Pax: Meta|Multi Agent Learning in JAX

Pax is an experiment runner for multi and meta agent research built on top of JAX. It supports "other agent shaping", "multi agent RL" and "single agent RL" experiments. It supports evolutionary and RL-based optimisation.

Pax (noun) - a period of peace that has been forced on a large area, such as an empire or even the whole world

For a simple starting points, please refer to this notebook, which introduces the very basic concepts of pax. Please read the README, the 5 minutes spent reading will save you a lot of time. If you run into any problems, please open an issue.

Pax is composed of 3 components: Environments, Agents and Runners.

Environments

Environments are similar to gymnax. We can compose these with JAX built-in functins jit, vmap, pmap and lax.scan.

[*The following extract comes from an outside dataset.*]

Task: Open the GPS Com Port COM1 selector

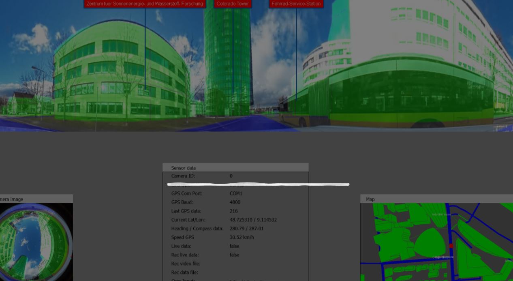Action: coord(236,193)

In the following example, we batch over the number of environments.

from pax.envs.iterated_matrix_game import (
    IteratedMatrixGame,
    EnvParams,
)

import jax
import jax.numpy as jnp

num_envs = 2
payoff = [[2, 2], [0, 3], [3, 0], [1, 1]] # payoff matrix for the IPD
rollout_length = 50

rng = jnp.concatenate(
    [jax.random.PRNGKey(0), jax.random.PRNGKey(1)]
).reshape(num_envs, -1)

env = IteratedMatrixGame(num_inner_steps=rollout_length, num_outer_steps=1)
env_params = EnvParams(payoff_matrix=payoff)

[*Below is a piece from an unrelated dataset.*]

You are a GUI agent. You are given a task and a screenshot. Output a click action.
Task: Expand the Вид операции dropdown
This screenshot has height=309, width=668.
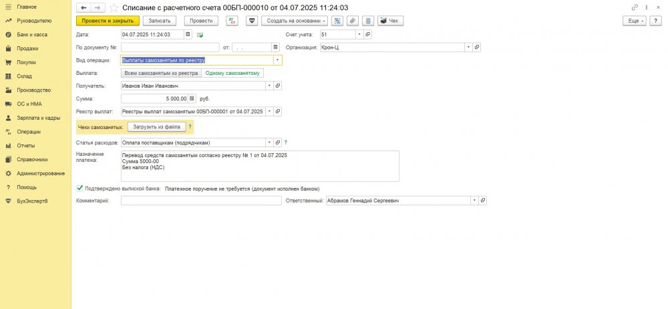(x=277, y=60)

action = jnp.ones((num_envs,), dtype=jnp.float32)

# we want to batch over rngs, actions
env.step = jax.vmap(
    env.step,
    in_axes=(0, None, 0, None),
    out_axes=(0, None, 0, 0, 0),
)

# batch over env initalisations
env.reset = jax.vmap(
    env.reset, in_axes=(0, None), out_axes=(0, None))
obs, env_state = env.reset(rng, env_params)

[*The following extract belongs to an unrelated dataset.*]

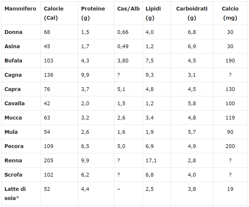Click the Latte di soia row label

pos(15,194)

# lets scan the rollout for speed
def rollout(carry, unused):
    last_obs, env_state, env_rng = carry
    actions = (action, action)
    obs, env_state, rewards, done, info = env.step(
        env_rng, env_state, actions, env_params
    )

    return (obs, env_state, env_rng), (
        obs,
        actions,
        rewards,
        done,
    )


final_state, trajectory = jax.lax.scan(
    rollout, (obs, env_state, rng), None, rollout_length
)

A description of most available environments is available here.

Agents

pax supports a wide range on agents. To initialise agents, we need to define their arguments. This is typically done in the .yaml file defining the experiment. In the following code, we'll define in explicitly.

from typing import NamedTuple

class EnvArgs(NamedTuple):
    env_id='iterated_matrix_game'
    runner='rl'
    num_envs=num_envs

class PPOArgs(NamedTuple):
    num_minibatches=10
    num_epochs=4
    gamma=0.96
    gae_lambda=0.95
    ppo_clipping_epsilon=0.2
    value_coeff=0.5
    clip_value=True
    max_gradient_norm=0.5
    anneal_entropy=True
    entropy_coeff_start=0.2
    entropy_coeff_horizon=5e5
    entropy_coeff_end=0.01
    lr_scheduling=True
    learning_rate=2.5e-2
    adam_epsilon=1e-5
    with_memory=False
    with_cnn=False
    hidden_size=16

After having defined the arguments, we're ready to initialize the agents. We also vmap over the reset, policy and update function. We do not vmap over the initialisation, as the initialisation already assumes that we are running over multiple environments. If you were to add additional batch dimensions, you'd want to vmap over the initialisation too. The vmapping of the agents is typically done in the runner file.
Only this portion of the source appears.